- Opening Delimiter -

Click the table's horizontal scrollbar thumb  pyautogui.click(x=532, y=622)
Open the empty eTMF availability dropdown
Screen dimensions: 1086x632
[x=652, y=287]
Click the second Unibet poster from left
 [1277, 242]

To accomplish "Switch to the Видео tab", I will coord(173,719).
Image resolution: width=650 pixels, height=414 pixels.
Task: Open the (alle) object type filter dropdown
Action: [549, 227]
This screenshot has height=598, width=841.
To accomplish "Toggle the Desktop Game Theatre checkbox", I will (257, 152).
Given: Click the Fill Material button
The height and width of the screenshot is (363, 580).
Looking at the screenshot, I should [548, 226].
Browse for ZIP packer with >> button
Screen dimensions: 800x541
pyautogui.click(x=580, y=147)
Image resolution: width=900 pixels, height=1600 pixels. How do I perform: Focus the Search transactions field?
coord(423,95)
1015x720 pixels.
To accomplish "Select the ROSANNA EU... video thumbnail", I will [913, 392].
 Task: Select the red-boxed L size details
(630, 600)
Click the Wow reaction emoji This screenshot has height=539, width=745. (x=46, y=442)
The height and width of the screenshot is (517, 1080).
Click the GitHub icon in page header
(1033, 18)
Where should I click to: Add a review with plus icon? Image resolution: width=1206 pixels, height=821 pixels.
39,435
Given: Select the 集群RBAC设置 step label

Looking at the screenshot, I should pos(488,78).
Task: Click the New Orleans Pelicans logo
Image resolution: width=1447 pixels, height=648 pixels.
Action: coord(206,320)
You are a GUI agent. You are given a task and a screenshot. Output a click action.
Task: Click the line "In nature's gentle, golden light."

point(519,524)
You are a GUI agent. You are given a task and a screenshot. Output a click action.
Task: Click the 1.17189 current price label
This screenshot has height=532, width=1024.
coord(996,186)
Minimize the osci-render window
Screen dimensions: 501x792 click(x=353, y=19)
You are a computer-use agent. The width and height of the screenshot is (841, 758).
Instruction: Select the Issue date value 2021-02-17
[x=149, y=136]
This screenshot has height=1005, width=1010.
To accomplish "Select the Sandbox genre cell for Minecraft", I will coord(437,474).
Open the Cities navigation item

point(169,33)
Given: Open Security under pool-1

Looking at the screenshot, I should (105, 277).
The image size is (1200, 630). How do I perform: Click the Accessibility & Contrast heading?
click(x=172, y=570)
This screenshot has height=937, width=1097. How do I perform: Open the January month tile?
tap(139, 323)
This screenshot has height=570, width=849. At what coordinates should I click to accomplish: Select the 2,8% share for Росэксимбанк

- Closing Delimiter -

Task statement>
Repeat each record word for word.

Answer box>
Click the table's horizontal scrollbar thumb  pyautogui.click(x=532, y=622)
Open the empty eTMF availability dropdown
Screen dimensions: 1086x632
[x=652, y=287]
Click the second Unibet poster from left
 [1277, 242]

To accomplish "Switch to the Видео tab", I will coord(173,719).
Image resolution: width=650 pixels, height=414 pixels.
Task: Open the (alle) object type filter dropdown
Action: [549, 227]
This screenshot has height=598, width=841.
To accomplish "Toggle the Desktop Game Theatre checkbox", I will (257, 152).
Given: Click the Fill Material button
The height and width of the screenshot is (363, 580).
Looking at the screenshot, I should [548, 226].
Browse for ZIP packer with >> button
Screen dimensions: 800x541
pyautogui.click(x=580, y=147)
Image resolution: width=900 pixels, height=1600 pixels. How do I perform: Focus the Search transactions field?
coord(423,95)
1015x720 pixels.
To accomplish "Select the ROSANNA EU... video thumbnail", I will [913, 392].
 Task: Select the red-boxed L size details
(630, 600)
Click the Wow reaction emoji This screenshot has height=539, width=745. (x=46, y=442)
The height and width of the screenshot is (517, 1080).
Click the GitHub icon in page header
(1033, 18)
Where should I click to: Add a review with plus icon? Image resolution: width=1206 pixels, height=821 pixels.
39,435
Given: Select the 集群RBAC设置 step label

Looking at the screenshot, I should pos(488,78).
Task: Click the New Orleans Pelicans logo
Image resolution: width=1447 pixels, height=648 pixels.
Action: coord(206,320)
You are a GUI agent. You are given a task and a screenshot. Output a click action.
Task: Click the line "In nature's gentle, golden light."

point(519,524)
You are a GUI agent. You are given a task and a screenshot. Output a click action.
Task: Click the 1.17189 current price label
This screenshot has height=532, width=1024.
coord(996,186)
Minimize the osci-render window
Screen dimensions: 501x792 click(x=353, y=19)
You are a computer-use agent. The width and height of the screenshot is (841, 758).
Instruction: Select the Issue date value 2021-02-17
[x=149, y=136]
This screenshot has height=1005, width=1010.
To accomplish "Select the Sandbox genre cell for Minecraft", I will coord(437,474).
Open the Cities navigation item

point(169,33)
Given: Open Security under pool-1

Looking at the screenshot, I should (105, 277).
The image size is (1200, 630). How do I perform: Click the Accessibility & Contrast heading?
click(x=172, y=570)
This screenshot has height=937, width=1097. How do I perform: Open the January month tile?
tap(139, 323)
This screenshot has height=570, width=849. At what coordinates should I click to accomplish: Select the 2,8% share for Росэксимбанк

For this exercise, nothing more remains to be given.